SVEA — For 21 years, students from the Youthbuild program have helped bring an old country school back to life.
Youthbuild, a program of Central Minnesota Jobs and Training Services, helps introduce unemployed young people to a variety of careers in the building trades industry. The program is active at the Area Learning Center, a Willmar Public Schools alternative high school.
In addition to spending time at area businesses, the youth in the program do volunteer work.
A number of nonprofit organizations in the area have benefited from their work. They’ve done repair work and some light construction work for the organizations. Among their projects have been raised planting beds and activity tables.
At DEMO Inc., in the former Svea School, young people have helped
At DEMO Inc., in the former Svea School, young people have helped complete projects to preserve the 1907 building’s history and develop it into a place to teach and develop young artists.
DEMO stands for Developing, Exploring, Maintaining Originality through the Arts. It was founded by artists and recently retired art teachers Monica Villars and Pauline Donahue, both of Willmar.

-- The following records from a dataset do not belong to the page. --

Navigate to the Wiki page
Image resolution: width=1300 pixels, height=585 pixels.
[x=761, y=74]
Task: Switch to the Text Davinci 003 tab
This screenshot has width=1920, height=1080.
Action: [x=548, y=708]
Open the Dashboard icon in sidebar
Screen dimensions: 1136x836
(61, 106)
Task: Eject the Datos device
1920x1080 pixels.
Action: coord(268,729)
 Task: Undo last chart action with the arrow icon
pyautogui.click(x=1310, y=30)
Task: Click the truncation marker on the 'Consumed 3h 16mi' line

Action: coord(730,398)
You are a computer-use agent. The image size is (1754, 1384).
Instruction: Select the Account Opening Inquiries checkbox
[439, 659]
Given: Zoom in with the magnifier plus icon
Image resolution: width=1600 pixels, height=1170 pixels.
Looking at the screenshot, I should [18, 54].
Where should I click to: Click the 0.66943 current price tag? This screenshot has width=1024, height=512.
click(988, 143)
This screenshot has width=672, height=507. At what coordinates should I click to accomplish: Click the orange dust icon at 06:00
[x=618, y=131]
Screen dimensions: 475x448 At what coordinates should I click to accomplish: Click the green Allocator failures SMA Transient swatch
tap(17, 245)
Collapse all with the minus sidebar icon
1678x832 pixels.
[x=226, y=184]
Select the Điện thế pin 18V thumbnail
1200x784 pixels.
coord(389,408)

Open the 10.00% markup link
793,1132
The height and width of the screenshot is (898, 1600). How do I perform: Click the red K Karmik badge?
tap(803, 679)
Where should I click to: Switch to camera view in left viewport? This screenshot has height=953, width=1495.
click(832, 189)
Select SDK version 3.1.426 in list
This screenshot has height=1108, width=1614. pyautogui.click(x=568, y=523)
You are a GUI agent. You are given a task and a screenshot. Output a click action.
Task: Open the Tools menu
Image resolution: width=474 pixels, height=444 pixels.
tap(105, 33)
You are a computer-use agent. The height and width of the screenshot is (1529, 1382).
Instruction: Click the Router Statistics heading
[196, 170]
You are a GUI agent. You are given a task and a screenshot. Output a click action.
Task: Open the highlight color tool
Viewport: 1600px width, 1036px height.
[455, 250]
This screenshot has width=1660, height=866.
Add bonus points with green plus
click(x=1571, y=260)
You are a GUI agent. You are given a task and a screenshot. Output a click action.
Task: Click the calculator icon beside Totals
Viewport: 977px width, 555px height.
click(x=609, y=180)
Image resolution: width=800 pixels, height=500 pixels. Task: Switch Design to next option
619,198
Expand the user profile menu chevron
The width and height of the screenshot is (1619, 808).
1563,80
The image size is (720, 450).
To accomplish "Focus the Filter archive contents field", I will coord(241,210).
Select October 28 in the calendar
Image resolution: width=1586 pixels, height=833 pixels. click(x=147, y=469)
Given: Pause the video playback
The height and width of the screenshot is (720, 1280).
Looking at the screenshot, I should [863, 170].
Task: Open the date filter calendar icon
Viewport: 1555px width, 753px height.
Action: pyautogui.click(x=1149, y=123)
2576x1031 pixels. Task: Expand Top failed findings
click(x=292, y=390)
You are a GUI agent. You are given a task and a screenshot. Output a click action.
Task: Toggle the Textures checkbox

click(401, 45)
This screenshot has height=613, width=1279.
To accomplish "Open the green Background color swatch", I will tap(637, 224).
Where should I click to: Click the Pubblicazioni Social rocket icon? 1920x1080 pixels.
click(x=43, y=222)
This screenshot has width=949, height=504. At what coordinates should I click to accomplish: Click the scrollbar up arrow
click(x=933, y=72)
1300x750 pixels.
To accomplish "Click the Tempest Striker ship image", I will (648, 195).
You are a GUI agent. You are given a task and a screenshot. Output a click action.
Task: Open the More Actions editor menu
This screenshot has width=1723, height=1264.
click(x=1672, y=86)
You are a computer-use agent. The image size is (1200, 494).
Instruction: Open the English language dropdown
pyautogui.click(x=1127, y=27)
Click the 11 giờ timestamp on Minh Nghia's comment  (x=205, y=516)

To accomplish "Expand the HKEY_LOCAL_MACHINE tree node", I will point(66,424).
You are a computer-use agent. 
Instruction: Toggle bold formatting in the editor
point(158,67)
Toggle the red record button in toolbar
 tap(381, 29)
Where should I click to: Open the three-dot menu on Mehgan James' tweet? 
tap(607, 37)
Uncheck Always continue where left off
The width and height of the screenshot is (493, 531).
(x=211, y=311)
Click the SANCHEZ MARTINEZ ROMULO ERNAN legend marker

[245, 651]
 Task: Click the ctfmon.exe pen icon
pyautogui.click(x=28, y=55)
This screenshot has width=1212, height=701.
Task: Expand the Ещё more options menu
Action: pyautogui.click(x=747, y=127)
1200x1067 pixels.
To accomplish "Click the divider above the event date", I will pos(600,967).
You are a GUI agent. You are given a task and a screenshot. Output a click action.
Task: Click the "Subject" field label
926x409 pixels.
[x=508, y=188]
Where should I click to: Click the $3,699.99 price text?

Donahue and Villars have put countless hours of their own effort into rehabbing the building, which was in poor condition when they purchased it.
They have hired building trades professionals where needed to improve wiring, plumbing, electrical and other systems in the building.
And volunteers from Youthbuild and other organizations have helped get lots of work done. They have included students from the ALC service learning class and volunteers from a Svea church and group homes in Willmar.
“We’ve had so many years of the kids working; it’s made a huge difference,”
Villars said in May, as she pulled weeds alongside some Youthbuild students. Villars taught at the ALC for many years
Delina Woltjer, a youth employment specialist for Central Minnesota Jobs and Training Services, said she works with the students three times a week. Near the end of the school year, she told them they could choose between visiting businesses or volunteering, they chose to do more volunteer work.
Woltjer pulled weeds that day with Villars and several students. One of them, Natalia Deleon, 17, a sophomore at the ALC, said she has enjoyed her Youthbuild experience. She liked learning about welding, she said, and she enjoys coming to DEMO.
At DEMO, Youthbuild has done a little of everything.
Over time the students have plotted and planted a garden. A small grove overgrown with weeds and brush is now a green lawn dotted with trees.
“So many hours went into clearing brush,”
Youthbuild students have helped refinish woodwork and paint walls inside the building. A group of students helped insulate and weatherproof the building’s rock basement and foundation. They’ve helped insulate the attic, too.
Outdoors, Youthbuild teens built a wooden platform for a picnic table nestled in a shady spot near the building. Villars said it kept the picnic table from sinking into the soft ground. In May, Kaystone Bautista, 16, a junior, used a power sander to smooth away the picnic table’s weathered surface so it could be refinished.
Some of the work is more physical, some with an artistic bent. Mona Sepulveda, a senior, recently painted the raised designs on an old door. Donahue provided the color scheme, and Sepulveda carried out her plan.
Over the years, young people who’ve volunteered at DEMO sometimes return to visit.
“I love to see kids in the arts,”
“I’m proud of all the babies and the places they’ve gone.”